WHAT THE TASK ASKS: Please rewrite all of these records with "Screen dimensions" swapped for "Display size", keeping everything else unchanged.

ROWS:
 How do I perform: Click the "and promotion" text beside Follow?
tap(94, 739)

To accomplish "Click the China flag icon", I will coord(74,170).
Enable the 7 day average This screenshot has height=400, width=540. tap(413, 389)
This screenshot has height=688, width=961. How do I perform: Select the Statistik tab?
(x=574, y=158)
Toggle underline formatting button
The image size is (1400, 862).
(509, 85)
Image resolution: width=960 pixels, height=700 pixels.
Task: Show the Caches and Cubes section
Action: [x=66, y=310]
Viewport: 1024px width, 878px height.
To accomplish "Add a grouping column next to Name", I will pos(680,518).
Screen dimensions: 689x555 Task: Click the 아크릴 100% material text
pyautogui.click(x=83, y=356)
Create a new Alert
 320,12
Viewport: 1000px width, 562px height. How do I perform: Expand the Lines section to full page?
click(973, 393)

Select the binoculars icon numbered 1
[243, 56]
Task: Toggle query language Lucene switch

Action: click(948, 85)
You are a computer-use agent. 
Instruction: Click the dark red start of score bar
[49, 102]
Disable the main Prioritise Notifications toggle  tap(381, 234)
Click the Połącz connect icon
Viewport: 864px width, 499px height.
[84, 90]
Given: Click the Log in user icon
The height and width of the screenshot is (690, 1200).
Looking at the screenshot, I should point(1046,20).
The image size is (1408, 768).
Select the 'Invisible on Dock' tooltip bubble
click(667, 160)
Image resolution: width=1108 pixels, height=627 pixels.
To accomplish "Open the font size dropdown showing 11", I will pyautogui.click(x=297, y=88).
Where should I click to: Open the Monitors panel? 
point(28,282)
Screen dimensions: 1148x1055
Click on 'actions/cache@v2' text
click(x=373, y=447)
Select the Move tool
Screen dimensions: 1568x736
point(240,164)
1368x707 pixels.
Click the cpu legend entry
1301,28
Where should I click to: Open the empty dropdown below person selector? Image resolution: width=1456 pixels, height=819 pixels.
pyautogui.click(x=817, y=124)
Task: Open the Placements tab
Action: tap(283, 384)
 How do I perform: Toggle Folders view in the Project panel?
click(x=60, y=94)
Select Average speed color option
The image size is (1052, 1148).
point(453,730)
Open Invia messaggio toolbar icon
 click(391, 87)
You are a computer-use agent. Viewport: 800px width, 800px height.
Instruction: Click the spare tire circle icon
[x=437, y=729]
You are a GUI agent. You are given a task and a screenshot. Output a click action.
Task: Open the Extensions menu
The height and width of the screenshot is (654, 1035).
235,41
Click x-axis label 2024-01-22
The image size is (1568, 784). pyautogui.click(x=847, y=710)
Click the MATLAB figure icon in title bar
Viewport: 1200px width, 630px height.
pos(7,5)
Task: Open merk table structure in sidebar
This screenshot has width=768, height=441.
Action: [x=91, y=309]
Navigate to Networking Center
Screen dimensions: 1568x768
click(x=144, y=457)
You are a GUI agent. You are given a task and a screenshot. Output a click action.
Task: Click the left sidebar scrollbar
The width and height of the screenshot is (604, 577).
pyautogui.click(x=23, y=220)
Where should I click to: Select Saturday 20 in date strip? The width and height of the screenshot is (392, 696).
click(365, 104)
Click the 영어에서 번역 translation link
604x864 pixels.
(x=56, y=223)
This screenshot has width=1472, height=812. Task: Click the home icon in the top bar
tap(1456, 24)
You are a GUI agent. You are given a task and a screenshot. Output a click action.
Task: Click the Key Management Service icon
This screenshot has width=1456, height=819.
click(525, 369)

CORRECT RESULT:
 How do I perform: Click the "and promotion" text beside Follow?
tap(94, 739)

To accomplish "Click the China flag icon", I will coord(74,170).
Enable the 7 day average This screenshot has height=400, width=540. tap(413, 389)
This screenshot has height=688, width=961. How do I perform: Select the Statistik tab?
(x=574, y=158)
Toggle underline formatting button
The image size is (1400, 862).
(509, 85)
Image resolution: width=960 pixels, height=700 pixels.
Task: Show the Caches and Cubes section
Action: [x=66, y=310]
Viewport: 1024px width, 878px height.
To accomplish "Add a grouping column next to Name", I will pos(680,518).
Display size: 689x555 Task: Click the 아크릴 100% material text
pyautogui.click(x=83, y=356)
Create a new Alert
 320,12
Viewport: 1000px width, 562px height. How do I perform: Expand the Lines section to full page?
click(973, 393)

Select the binoculars icon numbered 1
[243, 56]
Task: Toggle query language Lucene switch

Action: click(948, 85)
You are a computer-use agent. 
Instruction: Click the dark red start of score bar
[49, 102]
Disable the main Prioritise Notifications toggle  tap(381, 234)
Click the Połącz connect icon
Viewport: 864px width, 499px height.
[84, 90]
Given: Click the Log in user icon
The height and width of the screenshot is (690, 1200).
Looking at the screenshot, I should point(1046,20).
The image size is (1408, 768).
Select the 'Invisible on Dock' tooltip bubble
click(667, 160)
Image resolution: width=1108 pixels, height=627 pixels.
To accomplish "Open the font size dropdown showing 11", I will pyautogui.click(x=297, y=88).
Where should I click to: Open the Monitors panel? 
point(28,282)
Display size: 1148x1055
Click on 'actions/cache@v2' text
click(x=373, y=447)
Select the Move tool
Display size: 1568x736
point(240,164)
1368x707 pixels.
Click the cpu legend entry
1301,28
Where should I click to: Open the empty dropdown below person selector? Image resolution: width=1456 pixels, height=819 pixels.
pyautogui.click(x=817, y=124)
Task: Open the Placements tab
Action: tap(283, 384)
 How do I perform: Toggle Folders view in the Project panel?
click(x=60, y=94)
Select Average speed color option
The image size is (1052, 1148).
point(453,730)
Open Invia messaggio toolbar icon
 click(391, 87)
You are a computer-use agent. Viewport: 800px width, 800px height.
Instruction: Click the spare tire circle icon
[x=437, y=729]
You are a GUI agent. You are given a task and a screenshot. Output a click action.
Task: Open the Extensions menu
The height and width of the screenshot is (654, 1035).
235,41
Click x-axis label 2024-01-22
The image size is (1568, 784). pyautogui.click(x=847, y=710)
Click the MATLAB figure icon in title bar
Viewport: 1200px width, 630px height.
pos(7,5)
Task: Open merk table structure in sidebar
This screenshot has width=768, height=441.
Action: [x=91, y=309]
Navigate to Networking Center
Display size: 1568x768
click(x=144, y=457)
You are a GUI agent. You are given a task and a screenshot. Output a click action.
Task: Click the left sidebar scrollbar
The width and height of the screenshot is (604, 577).
pyautogui.click(x=23, y=220)
Where should I click to: Select Saturday 20 in date strip? The width and height of the screenshot is (392, 696).
click(365, 104)
Click the 영어에서 번역 translation link
604x864 pixels.
(x=56, y=223)
This screenshot has width=1472, height=812. Task: Click the home icon in the top bar
tap(1456, 24)
You are a GUI agent. You are given a task and a screenshot. Output a click action.
Task: Click the Key Management Service icon
This screenshot has width=1456, height=819.
click(525, 369)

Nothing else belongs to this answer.